Taking the excellent Coupe as the starting point, the roof has been lopped off and in its place is a triple-layer fabric hood with a special insulating foam sandwich. BMW has eschewed the current trend for folding metal roofs; they are too heavy, too expensive and, crucially, take up too much room in the boot, which is not ideal when one of the key selling points of your vehicle is the fact that you can carry two sets of golf clubs in the rear.
With the roof in place, the Convertible manages to echo the lines of the Coupe, thanks in part to the Jaguar XJS-style buttresses at the rear, which extend the roof line further back towards the boot.
This unusual arrangement houses an electrically-powered rear window. At the touch of a button it lowers to give you a draft-free connection with the outside world. What it also means is that more of that superb, burbling V8 exhaust note permeates through the interior.
But with the window up you could almost be in the Coupe, such is the quality of the conversion. With no framework visible and no additional wind noise over the Coupe, this is a mightily impressive soft-top. You can even operate the fully-electric roof at speeds of up to 20mph, saving you from a red-faced moment when the traffic lights turn green and you're halfway through putting the roof up.
All very impressive, as is interior space. Usually when a folding roof is added to a car, rear seat space suffers, but the 645 makes a decent stab at being a proper four-seater; a point proved when I persuaded a 6ft 4in friend to sit in the back, with the roof up, while his wife sat in the front. Amazingly, he fitted in quite well.
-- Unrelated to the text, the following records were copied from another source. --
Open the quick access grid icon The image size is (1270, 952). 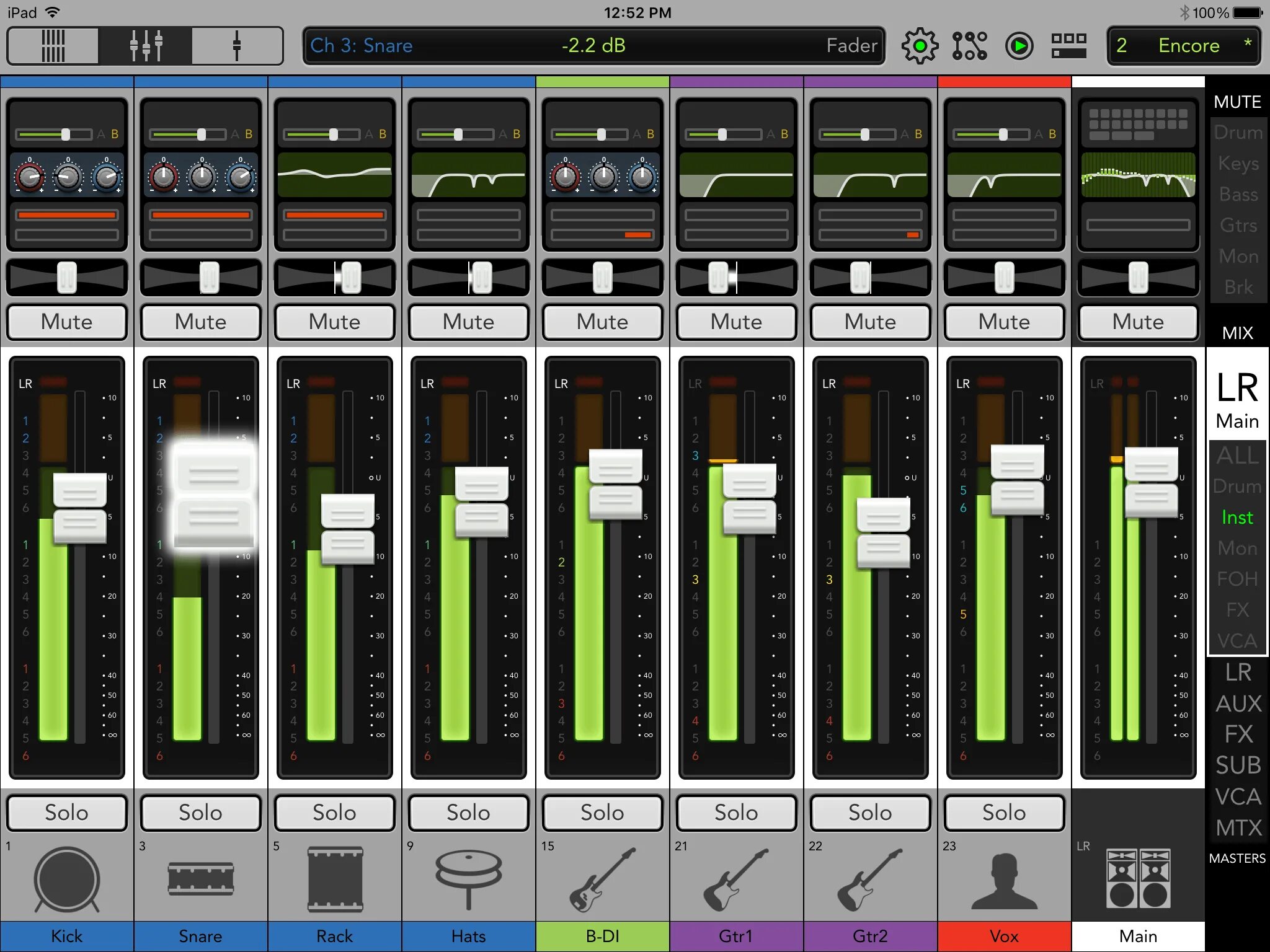1068,46
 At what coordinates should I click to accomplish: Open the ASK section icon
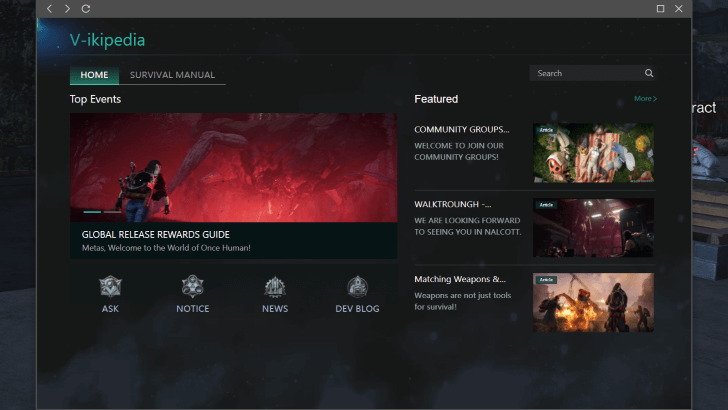click(x=110, y=288)
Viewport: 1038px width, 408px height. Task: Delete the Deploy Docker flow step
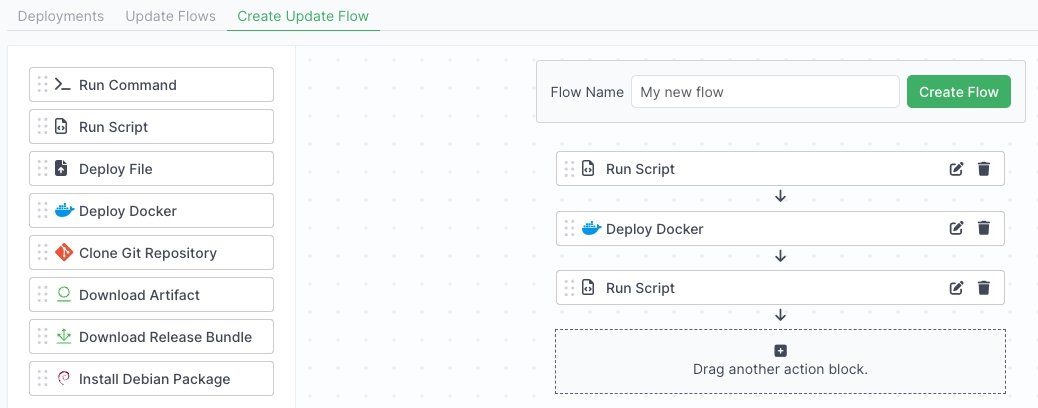tap(983, 229)
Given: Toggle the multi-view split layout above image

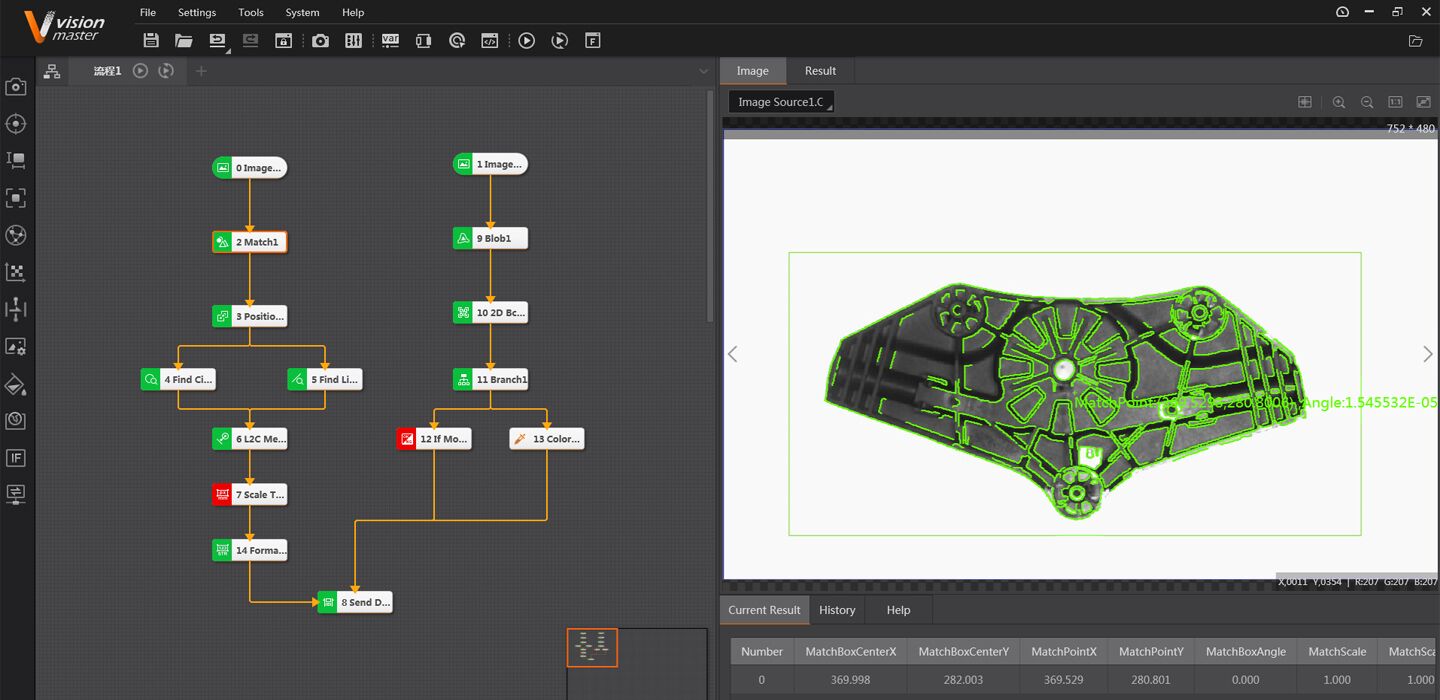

It would certainly be adequate for an occasional trip down to the pub (or perhaps that should be to the golf club).
That's the good news then; now the bad. While lopping off the roof, BMW has had to massively reinforce the body to replace some of the chassis stiffness lost in the conversion. Unbelievably, the kerb weight of this Convertible is a full 200kg greater than the 645 Coupe. Now that's a lot of extra bulk and even with the deceptively powerful 4.4-litre 333bhp V8 fitted it struggles to cope with the massive weight, losing most of the sparkle that the Coupe so effortlessly seems to deliver.
The added weight affects everything from acceleration and handling to braking. Perhaps if you hadn't driven the Coupe it wouldn't matter quite so much but, if you have, the negative effects of the additional bulk are inescapable.
It's a surprise, then, that even with this much extra reinforcement going into the car there's still the occasional shudder transmitted through the cabin when blatting down a lumpy layer of tarmac, especially with the roof down. Things improve markedly with the roof up, but that's hardly the point with this car is it?
I was also surprised by how drafty this car is with the roof down (and I know that sounds silly, but rivals manage to protect their occupants from wind buffeting much better). BMW makes an extra draft excluder that slots behind the front seats to counter this but the trouble is that once in place you've got zero access to the rear seats and I reckon that would be a right pain to live with on a day-to-day basis.
I admit I'm not the biggest fan of open-topped four-seater cars, unless they massively change the character of the base car for the better (like perhaps the Saab 9-3 or Audi cabrio did).
This chopped 645 hasn't changed my opinion: it'll need more than a clever rear window to recommend it when the Coupe is so good in the first place. But then again, people buy these cars to get noticed, and the 6-series Convertible will certainly achieve that. Whether the chop actually improves the car is another matter.